All activity centers on the boat dock, where launches holding six to 15 passengers leave every hour or so for a string of beachside villages: Playa Las Animas, Quimixto and -- the farthest out and most popular – Yelapa.

It costs $10 for a roundtrip, 35-minute boat ride to Yelapa, and you get your money’s worth. The trip can get quite rough in heavy seas (prepare to get wet), but as you round a rocky point and get your first view of paradise, Yelapa appears like a dream.

Verdant jungle pours down to a turquoise-colored bay, where on a thin sliver of sand there are a dozen or so palapa restaurants…and nothing else. Many people settle in for the day here, snacking on grilled shrimp, fish and beer, while the waves lap up to their feet. Many never get to the nearby town, which is well worth exploring.

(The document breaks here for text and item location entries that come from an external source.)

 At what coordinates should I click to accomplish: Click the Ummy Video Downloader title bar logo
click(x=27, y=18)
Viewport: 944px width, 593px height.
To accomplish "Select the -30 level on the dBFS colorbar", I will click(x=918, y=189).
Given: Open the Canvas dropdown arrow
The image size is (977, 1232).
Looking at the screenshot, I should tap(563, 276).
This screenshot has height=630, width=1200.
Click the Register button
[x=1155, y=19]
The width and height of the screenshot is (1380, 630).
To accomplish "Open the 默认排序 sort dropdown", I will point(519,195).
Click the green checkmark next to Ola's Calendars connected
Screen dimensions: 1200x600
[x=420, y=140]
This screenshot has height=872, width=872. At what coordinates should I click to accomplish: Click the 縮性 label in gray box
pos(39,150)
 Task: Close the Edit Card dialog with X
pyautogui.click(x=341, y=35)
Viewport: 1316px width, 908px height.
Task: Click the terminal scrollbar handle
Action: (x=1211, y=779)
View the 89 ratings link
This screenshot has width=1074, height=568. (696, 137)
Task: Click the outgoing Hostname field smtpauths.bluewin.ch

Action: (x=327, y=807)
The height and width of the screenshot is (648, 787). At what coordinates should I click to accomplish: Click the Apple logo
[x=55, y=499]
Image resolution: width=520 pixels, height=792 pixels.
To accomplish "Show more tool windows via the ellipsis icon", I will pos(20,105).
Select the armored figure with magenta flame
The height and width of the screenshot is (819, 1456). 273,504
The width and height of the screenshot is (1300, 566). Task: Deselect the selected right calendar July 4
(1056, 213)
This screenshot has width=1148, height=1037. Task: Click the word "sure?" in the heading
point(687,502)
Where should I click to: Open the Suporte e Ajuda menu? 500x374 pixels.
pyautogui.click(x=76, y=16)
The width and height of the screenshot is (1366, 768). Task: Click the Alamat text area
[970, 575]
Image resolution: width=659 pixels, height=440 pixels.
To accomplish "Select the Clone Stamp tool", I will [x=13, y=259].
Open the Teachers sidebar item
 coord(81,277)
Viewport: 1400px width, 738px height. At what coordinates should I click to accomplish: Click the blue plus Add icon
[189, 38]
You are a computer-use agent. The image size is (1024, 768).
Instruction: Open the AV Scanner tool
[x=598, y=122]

A jungle river divides the restaurants from the town (you can cross it by hiking a half-mile into the jungle to the one bridge, or just wade across the knee-high stream). Wander around town and you'll come across a couple of general stores, 20 restaurants, and 34 houses or small inns that take overnight guests. So including day-trippers it’s a lively enough place, but still so quiet you can always hear the birds, the surf and the occasional clip-clop of a local riding a horse. Judging by the horse traffic on the town’s only street, the locals don’t walk anywhere they can ride.

Water taxis come to Yelapa all morning and leave at 4 p.m. and 5:30 p.m. We dined on fresh fish and vegetables at Domingo’s, one of the seaside restaurants, and other than occasionally having to lift our feet for a huge wave washing up under the table, it could not have been more peaceful.